▶ Aim of the task
Your answer must be an exact copy of the data, without any pictures.

▶ Dataset extract

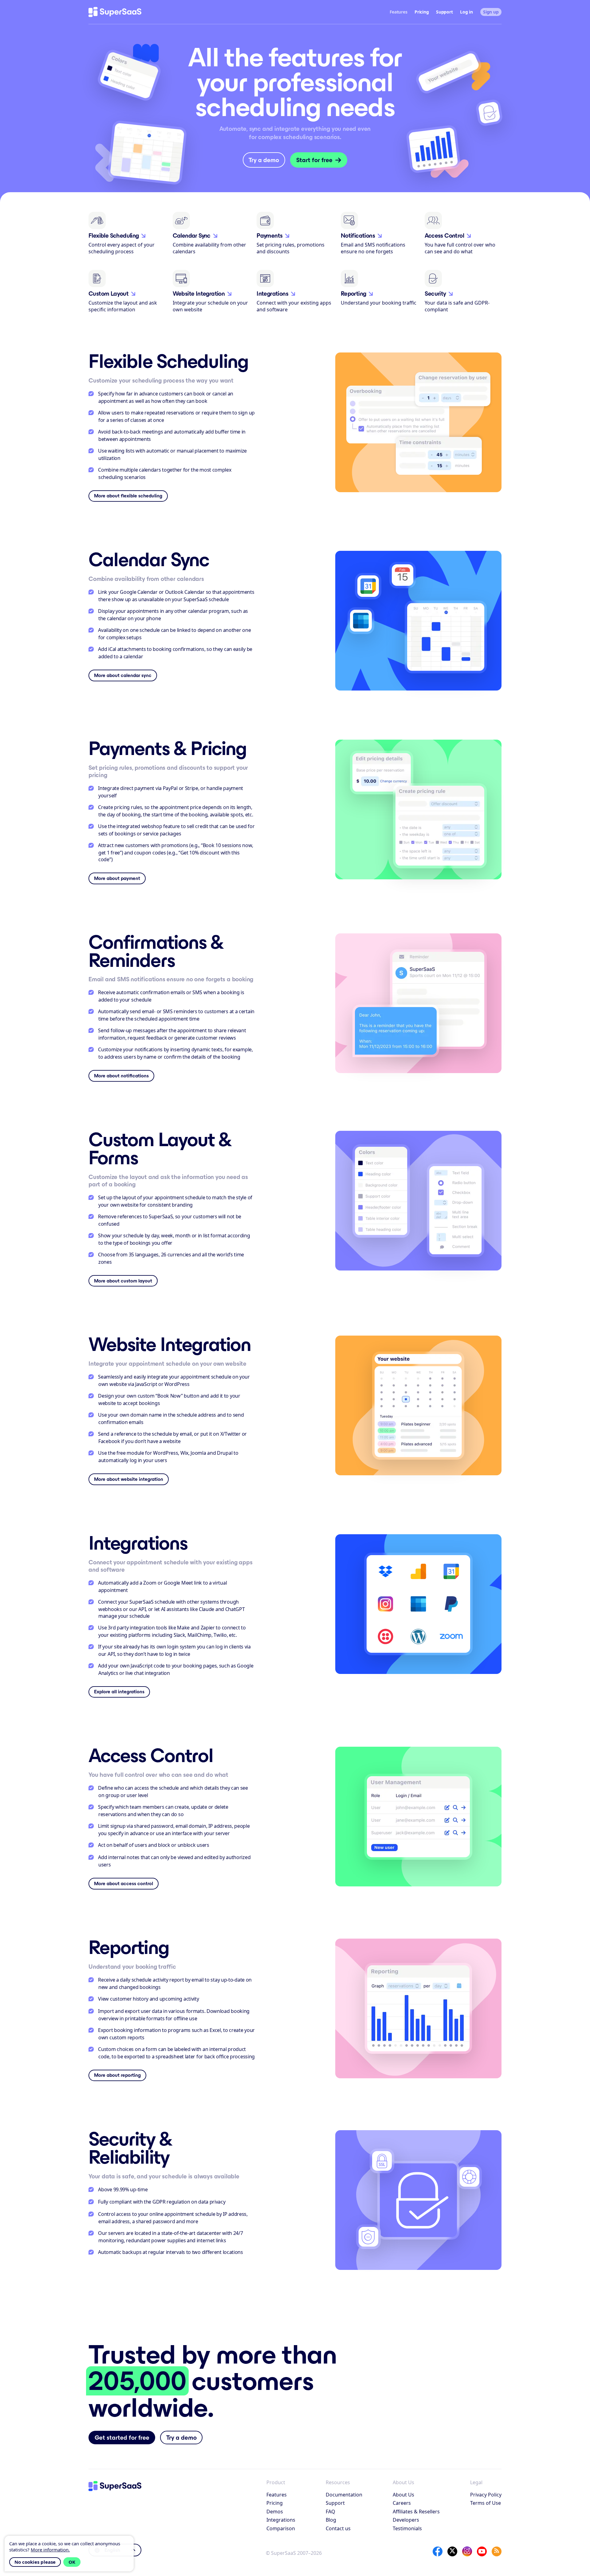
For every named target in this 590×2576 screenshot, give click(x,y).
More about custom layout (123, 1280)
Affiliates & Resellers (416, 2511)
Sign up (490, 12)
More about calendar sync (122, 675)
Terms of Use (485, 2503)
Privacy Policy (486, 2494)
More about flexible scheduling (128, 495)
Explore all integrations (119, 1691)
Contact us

▶ Exercise output
For every named target in this 590×2576 screenshot, give click(x,y).
More about custom layout (123, 1280)
Affiliates & Resellers (416, 2511)
Sign up (490, 12)
More about calendar sync (122, 675)
Terms of Use (485, 2503)
Privacy Policy (486, 2494)
More about flexible scheduling (128, 495)
Explore all integrations (119, 1691)
Contact us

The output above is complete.